Work instructions: Only one stretch of the data is wanted: the line containing "Artículos eléctricos (1194, 1246)", the line containing "Facebook (1368, 1150)", and every line between them, copied exactly.

Provided data:

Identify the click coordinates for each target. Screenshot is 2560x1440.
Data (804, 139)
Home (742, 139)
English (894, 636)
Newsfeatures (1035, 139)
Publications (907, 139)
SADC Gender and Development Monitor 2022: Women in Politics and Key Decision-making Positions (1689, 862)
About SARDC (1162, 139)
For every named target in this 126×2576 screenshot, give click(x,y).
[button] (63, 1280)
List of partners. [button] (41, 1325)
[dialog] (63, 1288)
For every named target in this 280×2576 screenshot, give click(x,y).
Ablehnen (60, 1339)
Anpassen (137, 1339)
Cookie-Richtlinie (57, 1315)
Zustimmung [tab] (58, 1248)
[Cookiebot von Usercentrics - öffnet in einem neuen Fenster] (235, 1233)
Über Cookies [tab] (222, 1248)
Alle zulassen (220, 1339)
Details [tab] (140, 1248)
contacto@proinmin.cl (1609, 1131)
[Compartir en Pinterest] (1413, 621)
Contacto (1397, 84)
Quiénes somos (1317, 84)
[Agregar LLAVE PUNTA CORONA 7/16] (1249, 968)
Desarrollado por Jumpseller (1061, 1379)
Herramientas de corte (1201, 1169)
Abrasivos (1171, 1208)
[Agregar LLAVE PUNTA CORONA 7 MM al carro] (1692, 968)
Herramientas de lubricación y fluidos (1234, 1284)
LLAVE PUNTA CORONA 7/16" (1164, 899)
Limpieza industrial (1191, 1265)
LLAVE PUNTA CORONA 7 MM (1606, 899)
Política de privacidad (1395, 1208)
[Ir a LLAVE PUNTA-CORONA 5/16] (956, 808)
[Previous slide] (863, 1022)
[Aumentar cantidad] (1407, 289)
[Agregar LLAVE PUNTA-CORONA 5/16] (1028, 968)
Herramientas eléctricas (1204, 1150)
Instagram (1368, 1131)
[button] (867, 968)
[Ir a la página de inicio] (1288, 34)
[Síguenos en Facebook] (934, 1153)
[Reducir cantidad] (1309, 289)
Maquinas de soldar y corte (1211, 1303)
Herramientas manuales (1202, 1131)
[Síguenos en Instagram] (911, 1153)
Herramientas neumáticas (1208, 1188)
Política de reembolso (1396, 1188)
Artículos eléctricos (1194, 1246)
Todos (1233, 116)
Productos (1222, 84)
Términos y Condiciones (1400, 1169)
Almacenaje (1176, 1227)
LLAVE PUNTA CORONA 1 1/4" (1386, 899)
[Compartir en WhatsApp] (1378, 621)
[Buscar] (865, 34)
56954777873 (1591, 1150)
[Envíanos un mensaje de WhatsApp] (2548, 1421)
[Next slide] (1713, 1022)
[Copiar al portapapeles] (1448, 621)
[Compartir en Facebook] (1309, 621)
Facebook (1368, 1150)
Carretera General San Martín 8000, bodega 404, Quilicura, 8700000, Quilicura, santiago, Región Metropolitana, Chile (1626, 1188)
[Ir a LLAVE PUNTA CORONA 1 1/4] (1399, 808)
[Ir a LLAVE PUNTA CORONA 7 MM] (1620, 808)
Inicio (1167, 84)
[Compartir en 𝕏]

Task response:
Artículos eléctricos (1194, 1246)
Todos (1233, 116)
Productos (1222, 84)
Términos y Condiciones (1400, 1169)
Almacenaje (1176, 1227)
LLAVE PUNTA CORONA 1 1/4" (1386, 899)
[Compartir en WhatsApp] (1378, 621)
[Buscar] (865, 34)
56954777873 (1591, 1150)
[Envíanos un mensaje de WhatsApp] (2548, 1421)
[Next slide] (1713, 1022)
[Copiar al portapapeles] (1448, 621)
[Compartir en Facebook] (1309, 621)
Facebook (1368, 1150)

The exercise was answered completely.